**Problem details:**
Copy the lines below word for word, beginning with the one containing "Switch to the Memory tab" and ending with the one containing "Action: (87, 31)", both included.

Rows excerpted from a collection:
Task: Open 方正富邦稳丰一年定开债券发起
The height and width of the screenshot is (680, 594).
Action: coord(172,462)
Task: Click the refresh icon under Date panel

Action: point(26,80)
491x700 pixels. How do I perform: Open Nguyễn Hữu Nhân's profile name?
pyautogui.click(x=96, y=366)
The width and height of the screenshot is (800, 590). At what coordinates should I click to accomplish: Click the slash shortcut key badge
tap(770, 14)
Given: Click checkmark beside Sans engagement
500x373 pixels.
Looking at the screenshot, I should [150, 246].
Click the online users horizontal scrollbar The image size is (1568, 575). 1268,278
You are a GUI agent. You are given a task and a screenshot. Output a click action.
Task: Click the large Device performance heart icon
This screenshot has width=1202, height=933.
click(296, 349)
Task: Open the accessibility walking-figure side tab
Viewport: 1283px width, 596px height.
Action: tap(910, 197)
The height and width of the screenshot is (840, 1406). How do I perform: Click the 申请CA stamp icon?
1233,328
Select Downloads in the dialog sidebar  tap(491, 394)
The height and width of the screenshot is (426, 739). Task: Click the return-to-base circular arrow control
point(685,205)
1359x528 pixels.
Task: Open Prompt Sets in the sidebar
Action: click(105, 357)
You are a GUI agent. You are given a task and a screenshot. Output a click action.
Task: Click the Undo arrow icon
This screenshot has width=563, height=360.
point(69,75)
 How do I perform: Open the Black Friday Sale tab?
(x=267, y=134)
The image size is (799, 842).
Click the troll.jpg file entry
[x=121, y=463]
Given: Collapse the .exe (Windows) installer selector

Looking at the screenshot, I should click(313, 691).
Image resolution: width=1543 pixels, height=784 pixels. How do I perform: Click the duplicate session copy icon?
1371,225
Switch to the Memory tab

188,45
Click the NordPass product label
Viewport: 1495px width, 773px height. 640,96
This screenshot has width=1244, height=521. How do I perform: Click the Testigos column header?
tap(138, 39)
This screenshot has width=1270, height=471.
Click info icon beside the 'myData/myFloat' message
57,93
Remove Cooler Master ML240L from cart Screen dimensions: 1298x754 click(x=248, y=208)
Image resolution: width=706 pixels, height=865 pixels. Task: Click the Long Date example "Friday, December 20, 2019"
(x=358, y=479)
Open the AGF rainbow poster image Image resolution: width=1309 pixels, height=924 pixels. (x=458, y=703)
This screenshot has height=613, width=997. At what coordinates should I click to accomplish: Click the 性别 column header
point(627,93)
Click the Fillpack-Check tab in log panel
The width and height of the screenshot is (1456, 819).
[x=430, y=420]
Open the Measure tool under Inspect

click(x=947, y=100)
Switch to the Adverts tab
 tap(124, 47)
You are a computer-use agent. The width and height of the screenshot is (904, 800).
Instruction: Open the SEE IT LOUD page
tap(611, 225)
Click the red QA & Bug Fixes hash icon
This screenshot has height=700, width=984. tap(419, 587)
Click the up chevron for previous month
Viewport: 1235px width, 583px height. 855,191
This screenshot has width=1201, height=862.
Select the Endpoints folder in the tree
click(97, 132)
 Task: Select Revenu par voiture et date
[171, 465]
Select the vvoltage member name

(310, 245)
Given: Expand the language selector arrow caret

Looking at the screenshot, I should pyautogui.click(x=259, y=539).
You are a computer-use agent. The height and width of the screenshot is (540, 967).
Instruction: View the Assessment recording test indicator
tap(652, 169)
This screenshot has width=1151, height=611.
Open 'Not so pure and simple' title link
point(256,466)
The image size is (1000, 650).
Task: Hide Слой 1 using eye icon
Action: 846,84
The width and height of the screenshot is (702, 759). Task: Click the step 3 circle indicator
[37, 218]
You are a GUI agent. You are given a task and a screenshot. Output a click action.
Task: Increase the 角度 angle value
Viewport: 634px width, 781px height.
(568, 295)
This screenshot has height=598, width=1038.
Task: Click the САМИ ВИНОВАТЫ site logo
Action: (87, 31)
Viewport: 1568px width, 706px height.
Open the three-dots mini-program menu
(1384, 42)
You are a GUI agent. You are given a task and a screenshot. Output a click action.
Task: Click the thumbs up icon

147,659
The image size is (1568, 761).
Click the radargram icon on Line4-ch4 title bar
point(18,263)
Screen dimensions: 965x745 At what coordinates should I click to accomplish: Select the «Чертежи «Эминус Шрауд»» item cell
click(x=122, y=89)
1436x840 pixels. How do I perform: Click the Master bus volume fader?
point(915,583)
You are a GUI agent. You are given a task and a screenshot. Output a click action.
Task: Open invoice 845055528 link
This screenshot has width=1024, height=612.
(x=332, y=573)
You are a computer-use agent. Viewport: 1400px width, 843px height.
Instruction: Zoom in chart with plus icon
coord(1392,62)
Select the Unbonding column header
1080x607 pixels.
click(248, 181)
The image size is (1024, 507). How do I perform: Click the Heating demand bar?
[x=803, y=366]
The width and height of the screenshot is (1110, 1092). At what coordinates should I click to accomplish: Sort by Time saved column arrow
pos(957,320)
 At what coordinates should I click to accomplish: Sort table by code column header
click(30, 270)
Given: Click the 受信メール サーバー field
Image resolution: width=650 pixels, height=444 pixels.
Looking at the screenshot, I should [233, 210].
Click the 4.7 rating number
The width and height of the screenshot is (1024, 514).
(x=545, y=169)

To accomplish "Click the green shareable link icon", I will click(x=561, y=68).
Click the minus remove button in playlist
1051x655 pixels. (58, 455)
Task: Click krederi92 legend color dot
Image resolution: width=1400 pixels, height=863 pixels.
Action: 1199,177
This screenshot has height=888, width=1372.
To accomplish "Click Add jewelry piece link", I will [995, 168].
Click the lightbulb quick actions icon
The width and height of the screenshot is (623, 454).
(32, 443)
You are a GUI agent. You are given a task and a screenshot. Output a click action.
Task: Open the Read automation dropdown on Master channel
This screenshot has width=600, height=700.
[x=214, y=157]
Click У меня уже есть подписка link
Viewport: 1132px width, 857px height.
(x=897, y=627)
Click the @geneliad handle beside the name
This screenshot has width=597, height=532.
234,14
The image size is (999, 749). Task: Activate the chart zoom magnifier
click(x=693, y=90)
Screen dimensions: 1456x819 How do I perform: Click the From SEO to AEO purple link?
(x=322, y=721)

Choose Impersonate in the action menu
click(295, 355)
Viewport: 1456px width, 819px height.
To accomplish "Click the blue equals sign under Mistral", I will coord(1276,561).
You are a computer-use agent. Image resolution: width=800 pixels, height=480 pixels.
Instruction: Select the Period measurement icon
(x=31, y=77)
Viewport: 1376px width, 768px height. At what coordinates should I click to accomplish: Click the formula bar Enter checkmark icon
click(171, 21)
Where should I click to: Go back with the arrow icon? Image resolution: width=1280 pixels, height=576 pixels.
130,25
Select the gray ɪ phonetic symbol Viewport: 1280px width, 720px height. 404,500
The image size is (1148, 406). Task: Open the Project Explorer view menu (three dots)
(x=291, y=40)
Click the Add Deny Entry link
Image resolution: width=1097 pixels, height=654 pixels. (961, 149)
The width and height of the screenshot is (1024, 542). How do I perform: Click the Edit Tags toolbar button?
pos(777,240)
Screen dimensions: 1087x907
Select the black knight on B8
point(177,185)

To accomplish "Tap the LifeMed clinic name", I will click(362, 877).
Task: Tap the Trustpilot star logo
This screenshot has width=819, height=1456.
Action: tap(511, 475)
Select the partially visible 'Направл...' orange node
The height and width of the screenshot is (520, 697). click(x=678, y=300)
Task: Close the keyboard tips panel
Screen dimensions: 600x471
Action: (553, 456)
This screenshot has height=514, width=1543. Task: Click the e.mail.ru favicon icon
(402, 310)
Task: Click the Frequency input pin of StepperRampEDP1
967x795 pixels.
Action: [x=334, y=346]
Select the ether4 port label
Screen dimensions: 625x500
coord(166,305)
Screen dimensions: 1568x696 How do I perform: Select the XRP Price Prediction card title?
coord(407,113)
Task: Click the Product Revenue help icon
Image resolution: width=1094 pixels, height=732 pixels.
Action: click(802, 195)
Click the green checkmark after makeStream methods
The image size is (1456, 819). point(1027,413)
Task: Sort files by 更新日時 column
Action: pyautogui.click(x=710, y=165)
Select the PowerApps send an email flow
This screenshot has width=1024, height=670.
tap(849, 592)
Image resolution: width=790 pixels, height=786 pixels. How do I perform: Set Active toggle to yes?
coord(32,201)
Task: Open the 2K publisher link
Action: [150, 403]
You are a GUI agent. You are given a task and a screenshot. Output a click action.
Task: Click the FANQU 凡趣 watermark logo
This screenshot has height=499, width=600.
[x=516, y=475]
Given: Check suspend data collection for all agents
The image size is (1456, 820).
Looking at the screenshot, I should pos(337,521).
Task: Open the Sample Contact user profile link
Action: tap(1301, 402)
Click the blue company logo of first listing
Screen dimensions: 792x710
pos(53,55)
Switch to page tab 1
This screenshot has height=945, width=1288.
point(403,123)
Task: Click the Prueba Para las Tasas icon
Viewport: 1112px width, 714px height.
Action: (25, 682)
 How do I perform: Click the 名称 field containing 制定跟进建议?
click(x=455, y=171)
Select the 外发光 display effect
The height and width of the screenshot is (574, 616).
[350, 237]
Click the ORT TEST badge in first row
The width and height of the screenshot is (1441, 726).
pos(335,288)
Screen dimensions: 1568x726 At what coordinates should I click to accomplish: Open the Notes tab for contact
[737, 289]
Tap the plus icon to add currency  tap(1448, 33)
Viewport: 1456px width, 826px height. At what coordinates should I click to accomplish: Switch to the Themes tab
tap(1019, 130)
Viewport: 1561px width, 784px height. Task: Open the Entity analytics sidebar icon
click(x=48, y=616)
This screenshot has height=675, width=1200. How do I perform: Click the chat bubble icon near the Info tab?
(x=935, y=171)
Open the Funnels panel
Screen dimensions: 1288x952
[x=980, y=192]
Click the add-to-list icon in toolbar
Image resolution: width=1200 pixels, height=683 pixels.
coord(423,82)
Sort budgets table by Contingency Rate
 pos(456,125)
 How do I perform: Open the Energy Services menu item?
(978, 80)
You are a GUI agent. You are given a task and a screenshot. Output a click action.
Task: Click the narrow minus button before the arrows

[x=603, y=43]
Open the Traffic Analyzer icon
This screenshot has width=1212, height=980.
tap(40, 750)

**Response for this exercise:**
Switch to the Memory tab

188,45
Click the NordPass product label
Viewport: 1495px width, 773px height. 640,96
This screenshot has width=1244, height=521. How do I perform: Click the Testigos column header?
tap(138, 39)
This screenshot has width=1270, height=471.
Click info icon beside the 'myData/myFloat' message
57,93
Remove Cooler Master ML240L from cart Screen dimensions: 1298x754 click(x=248, y=208)
Image resolution: width=706 pixels, height=865 pixels. Task: Click the Long Date example "Friday, December 20, 2019"
(x=358, y=479)
Open the AGF rainbow poster image Image resolution: width=1309 pixels, height=924 pixels. (x=458, y=703)
This screenshot has height=613, width=997. At what coordinates should I click to accomplish: Click the 性别 column header
point(627,93)
Click the Fillpack-Check tab in log panel
The width and height of the screenshot is (1456, 819).
[x=430, y=420]
Open the Measure tool under Inspect

click(x=947, y=100)
Switch to the Adverts tab
 tap(124, 47)
You are a computer-use agent. The width and height of the screenshot is (904, 800).
Instruction: Open the SEE IT LOUD page
tap(611, 225)
Click the red QA & Bug Fixes hash icon
This screenshot has height=700, width=984. tap(419, 587)
Click the up chevron for previous month
Viewport: 1235px width, 583px height. 855,191
This screenshot has width=1201, height=862.
Select the Endpoints folder in the tree
click(97, 132)
 Task: Select Revenu par voiture et date
[171, 465]
Select the vvoltage member name

(310, 245)
Given: Expand the language selector arrow caret

Looking at the screenshot, I should pyautogui.click(x=259, y=539).
You are a computer-use agent. The height and width of the screenshot is (540, 967).
Instruction: View the Assessment recording test indicator
tap(652, 169)
This screenshot has width=1151, height=611.
Open 'Not so pure and simple' title link
point(256,466)
The image size is (1000, 650).
Task: Hide Слой 1 using eye icon
Action: 846,84
The width and height of the screenshot is (702, 759). Task: Click the step 3 circle indicator
[37, 218]
You are a GUI agent. You are given a task and a screenshot. Output a click action.
Task: Increase the 角度 angle value
Viewport: 634px width, 781px height.
(568, 295)
This screenshot has height=598, width=1038.
Task: Click the САМИ ВИНОВАТЫ site logo
Action: (87, 31)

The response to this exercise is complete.